Quiet quitting? Quel che si dice su questo cosiddetto trend non ha senso
Il termine suggerisce una prassi per cui le persone lavorano più di quello per cui sono pagate. E indovina chi è più probabile che lo faccia?
Quando Kim Kardashian ha detto che le sembrava che nessuno avesse più voglia di lavorare, ha toccato un nervo scoperto. Questo perché le persone lavorano.
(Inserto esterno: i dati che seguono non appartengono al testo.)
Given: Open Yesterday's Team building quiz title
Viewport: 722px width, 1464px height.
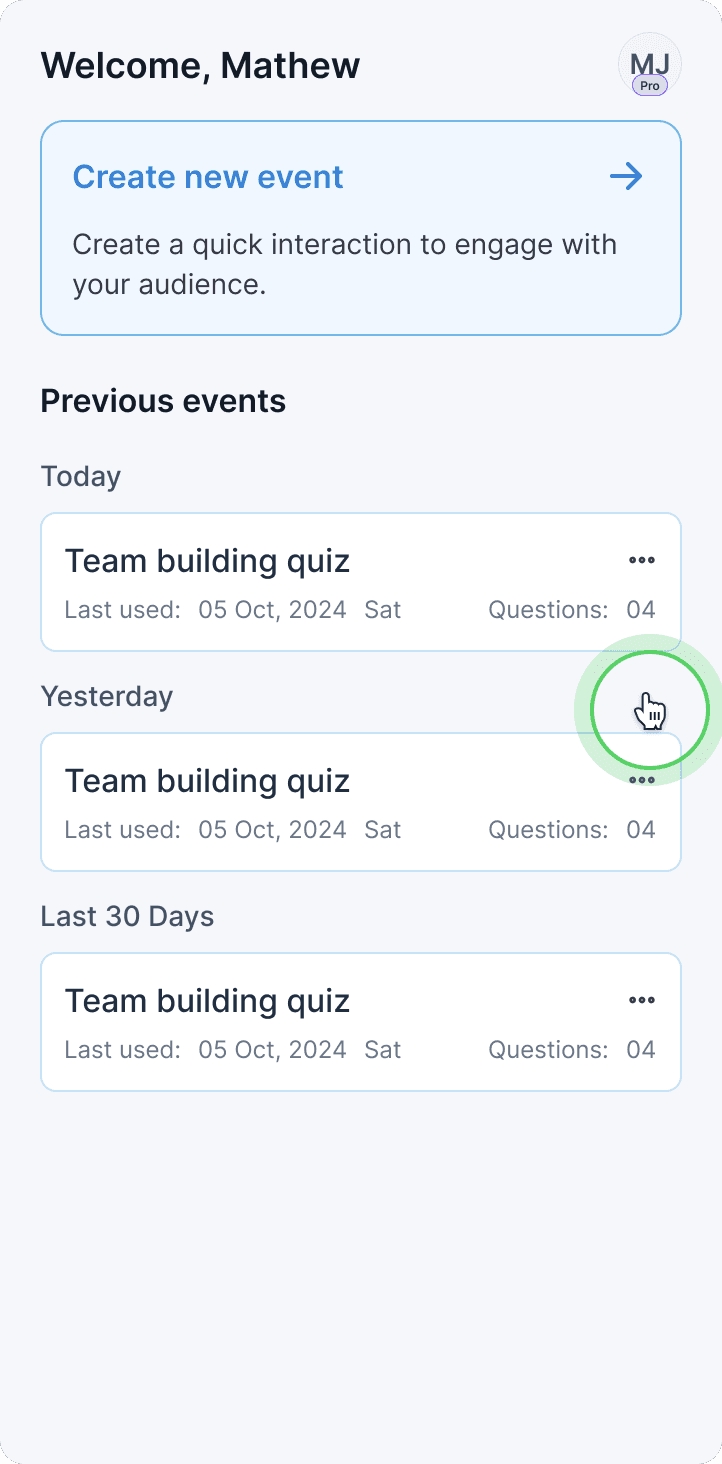Looking at the screenshot, I should pos(207,781).
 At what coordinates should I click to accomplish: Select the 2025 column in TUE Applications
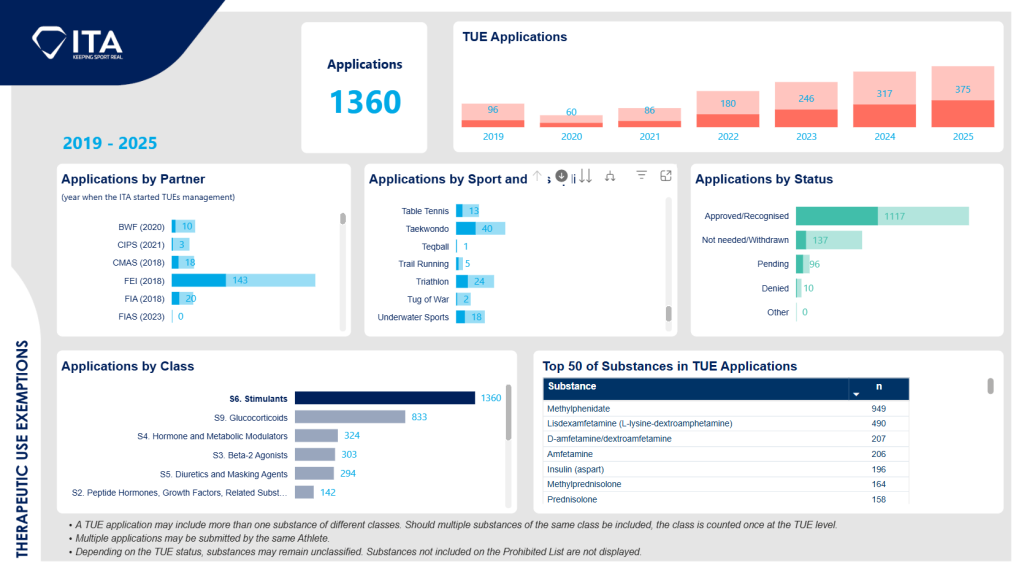click(x=962, y=97)
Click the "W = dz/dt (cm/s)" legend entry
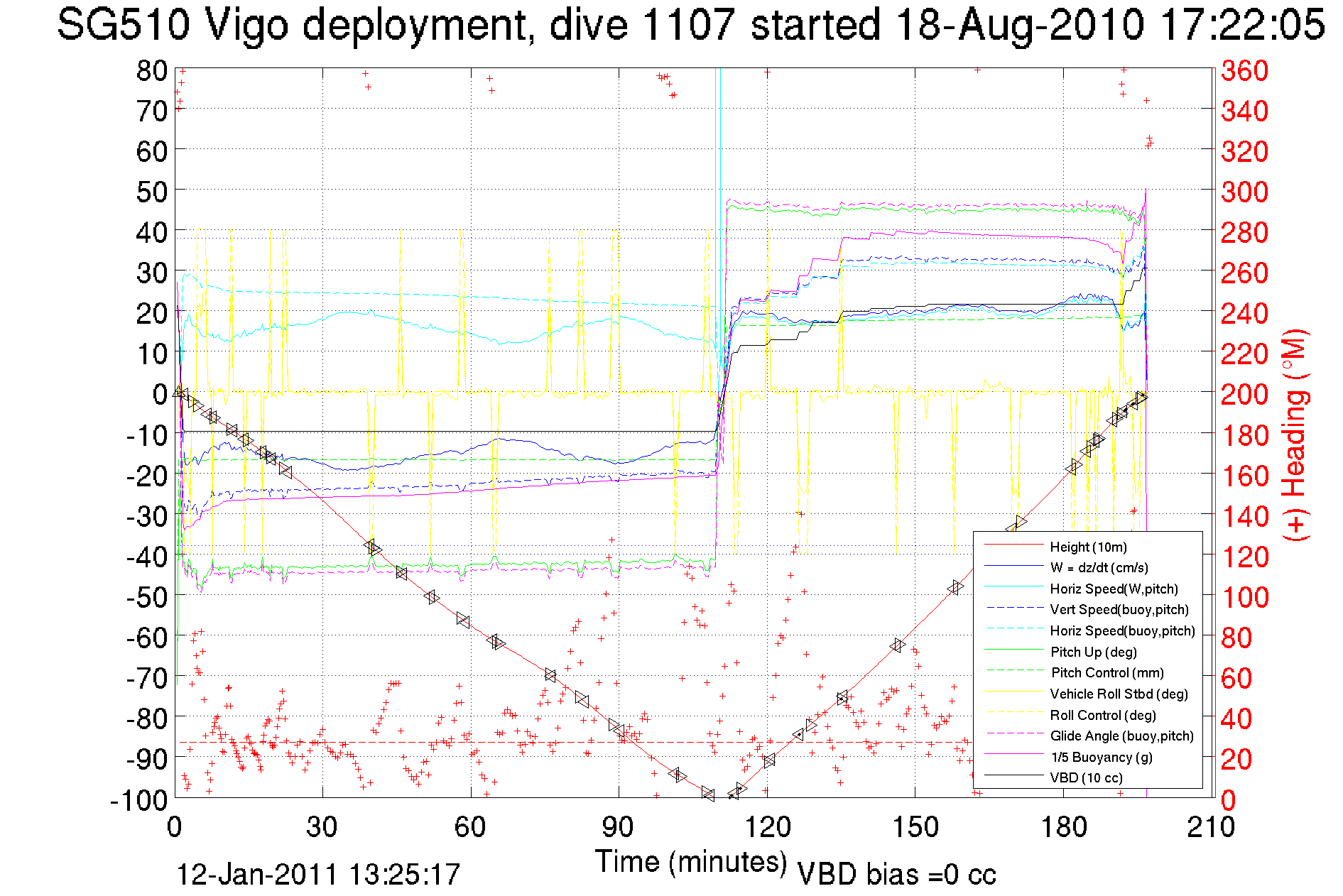This screenshot has width=1343, height=896. (1099, 567)

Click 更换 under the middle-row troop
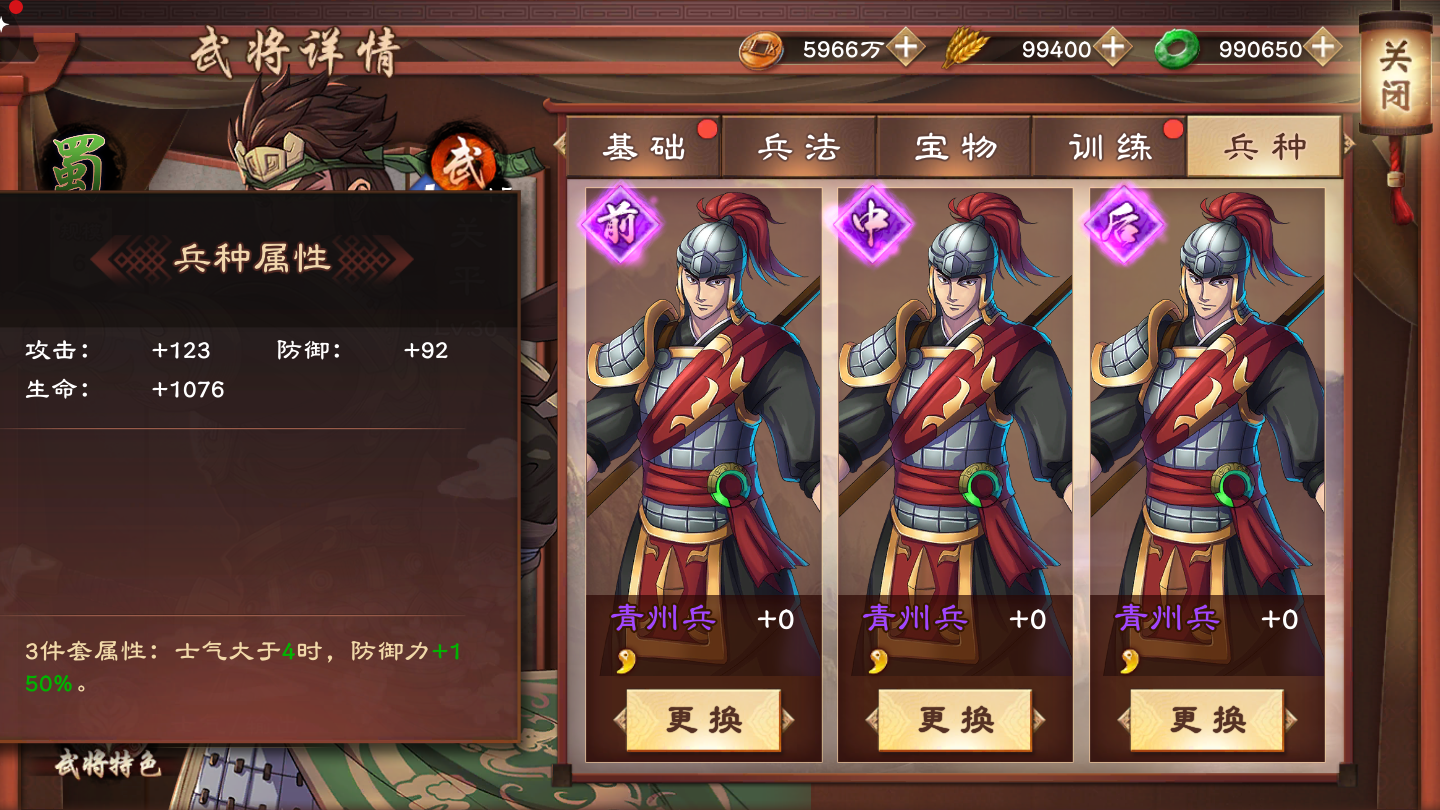(955, 720)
E negli ultimi anni abbiamo dovuto lavorare durante una pandemia letale, una crisi economica, la riduzione drastica delle nostre libertà civili e il lento collasso della democrazia.
Quel che sta accadendo è che la classe lavoratrice – stanca, stressata ed esaurita – si sta riappropriando della propria facoltà di scelta e sta rifiutando lavori e condizioni lavorative inadeguate, scrive Tayo Bero sul giornale britannico The Guardian.
L’ultimo di questi atti di resistenza è il cosiddetto “quiet quitting”, termine coniato di recente sui lavoratori che fanno solo ciò per cui vengono pagati, senza farsi carico di mansioni aggiuntive né partecipare ad attività extra sul lavoro.
Dopo aver guadagnato popolarità in risposta al burnout causato dalla pandemia, il “quiet quitting” va decisamente di moda, specialmente tra i giovani che, per molti versi, hanno pagato il prezzo più alto durante questi tempi surreali.
E tutto ciò è grandioso, a parte il fatto che il “quiet quitting” non è qualcosa… almeno non dovrebbe esserlo. La nozione di quiet quitting suggerisce una prassi in cui le persone sono tenute a prestazioni aggiuntive, spesso compiti ingrati fuori dai propri mansionari, e in cui non fare questo lavoro aggiuntivo è considerato come “mollare” il proprio lavoro.
Forzare gli impiegati a fare lavoro extra e non retribuito è sbagliato, ma il dibattito sul “quiet quitting” solleva importanti domande in merito a chi in realtà fa molto di questo lavoro non retribuito. Secondo il libro The No Club: Putting a Stop to Women’s Dead-End Work, alle donne, per esempio, si chiede in maniera spropositata o ci si aspetta che si facciano carico del lavoro che nessun altro vuole fare, come organizzare la festa in ufficio, seguire quel cliente che fa perdere un sacco di tempo, ricordare i compleanni degli impiegati e così via. Dall’altra parte, “è molto semplice per gli uomini dire di no, perché [per loro] non ci sono conseguenze”, ha detto la co-autrice Lise Vesterlund al The Boston Globe.
Le donne razializzate portano il fardello di questo lavoro extra, e studi evidenziano come, rispetto agli uomini bianchi, le donne di colore in ufficio facciano più “faccende domestiche” e abbiano meno accesso al “lavoro glamour” (per es. il lavoro che ti fa notare dai superiori, o che potrebbe farti ottenere la prossima promozione).
Sempre le donne di colore, rispetto alle controparti bianche, hanno maggiore probabilità di avere un esaurimento e di non sentirsi a proprio agio nel parlare della loro salute mentale sul luogo di lavoro. E qui sta la crudele ironia del quiet quitting: le persone che hanno maggiore probabilità di avere un esaurimento sono anche le persone che meno possono permettersi una tregua come il quiet quitting.
La libertà di ridurre la tua dedizione al lavoro e di non preoccuparti della sicurezza del tuo posto di lavoro è di per sé un privilegio, uno di quelli che molte persone appartenenti a gruppi marginalizzati sentono di non poter avere, anche con il cambiamento nella cultura lavorativa.
L’altro lato negativo di questa silenziosa resistenza è che nel limitarsi a timbrare il cartellino qualcosa che si perde c’è. A molte persone in realtà piace dare il proprio contributo alla cultura organizzativa al di là dei risultati attesi.
Ridurre la partecipazione al lavoro ai tuoi doveri basilari ed espressamente indicati significa che non ti assumi più oneri del dovuto, ma significa anche che perdi molte delle cose che possono rendere un luogo di lavoro stimolante in prima battuta: organizzare feste, ricordare i compleanni delle persone, portare sorprese nelle occasioni speciali.
In ogni caso, le persone non sono tenute a lavorare più del dovuto. E fare solo il lavoro per cui si è pagati dovrebbe essere la prassi, non un atto di ammutinamento.